Disclaimers: Uwahhh... I still don't own the Inu-tachi. I had a reservation to pick them up at the airport, but they said that since I wasn't there to pick them up (I was out of state for a while) that I couldn't have them, and they sent them back! I was so close!

A/N: Sorry for the no-update-ness and (for those of you on mediaminer) the original TWM getting booted off the island. So to speak, anyway. For those of you on fanfiction(dot)net, that means you can't go peek at the originals any more. Nyah!

Ai no Sakura Part 3

The day brightened later that afternoon, and it warmed up considerably. The setting sun created a pink-and-orange lighting as the village people gathered at the river. Miroku and Kaede, as well as a number of other people, held lanterns that were fastened onto poles that stood a little taller than the bearer. With the canopy of trees that filtered the sunset's light into dappled patches of color, the lanterns were the main source of light. The candles that flickered within the paper containments created sparks on the running water.
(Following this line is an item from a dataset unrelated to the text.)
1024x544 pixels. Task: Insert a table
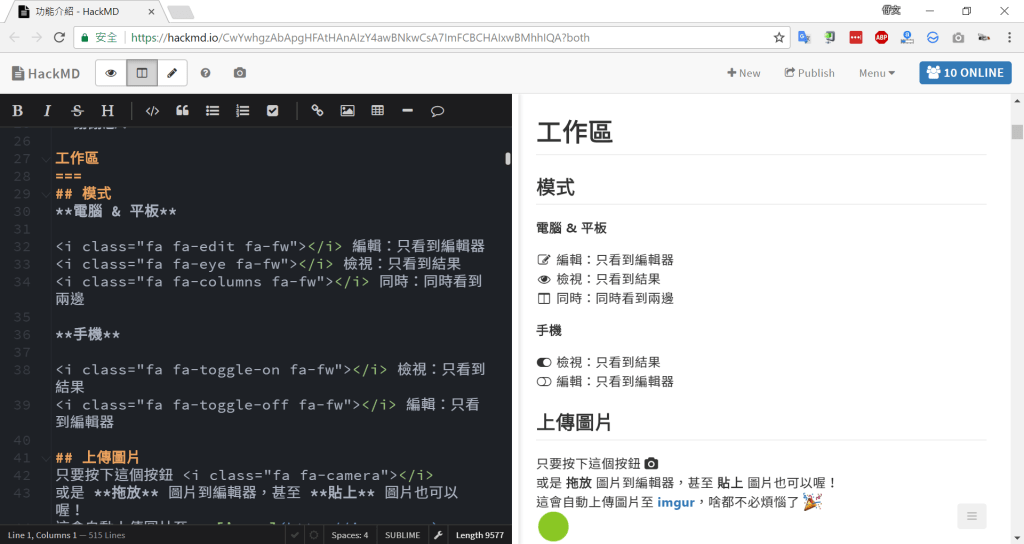[x=377, y=111]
A few small lanterns set on proportionate boats sat on the banks of the river, awaiting deployment. Couples fussed over their floats, trying to make sure there were no defects that would cause their precious symbols to sink in the water. The children became irritable and fussy after such a long day, and their parents struggled to keep them under control.
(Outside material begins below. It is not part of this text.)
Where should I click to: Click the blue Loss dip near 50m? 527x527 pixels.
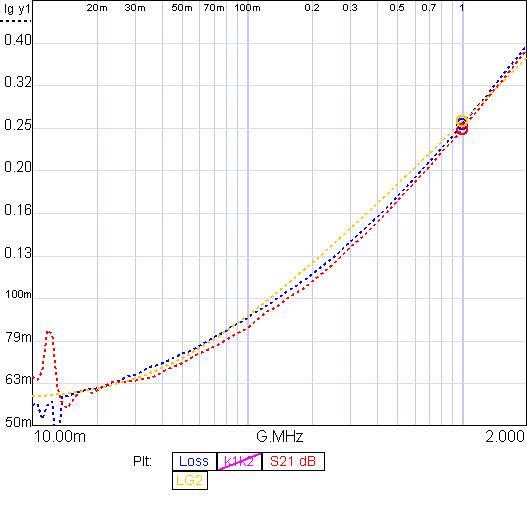[x=54, y=422]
Kagome had selected a small white-and-red lantern for herself and InuYasha, with the symbol for "beginning" on it in black ink. A few lanterns started down the river, and the noise in the crowd died down to watch the candle-lit water sparkle in little circles around the lanterns. Watching them go down the river, Kagome suddenly realized how much this festival could mean to someone. This was someone's chance to start over. This was someone's new beginning.

Her gaze turned to InuYasha. The hanyou watched the lights travel downstream, the feeling hitting him as suddenly as it hit her. His attention was held fast by the lanterns, so he didn't notice her watching him. Something inside her started turning flips. This was their new beginning. Together. No more looming doubts about Kikyou. No more jealous fights between InuYasha and Kouga. No more fear of Naraku using them against one another. And their being together couldn't be changed, if she remembered the way the marks worked correctly.
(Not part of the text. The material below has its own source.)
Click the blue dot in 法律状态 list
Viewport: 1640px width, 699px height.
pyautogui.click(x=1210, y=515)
"What?" InuYasha asked, finally realizing that she was watching him. Kagome just smiled and shook her head, and set her lantern afloat on the river. She watched it drift on for a while, then turned back to her hanyou.

There was a worried look on his face for a second, but it was gone before she could be sure it was there in the first place.

Sango sat on the back of the river a little further downstream than InuYasha and Kagome. One leg was tucked under her, her injured leg in a careful position that wouldn't pinch any nerves. Miroku stood by her, lantern-on-a-staff in hand. He hadn't thought about it at the time, but he realized that the lantern that Kaede gave him had the symbol for "love" on it. He wondered if the elderly miko was trying to give him a sign, telling him "go for it" or warning him "keep ye paws off."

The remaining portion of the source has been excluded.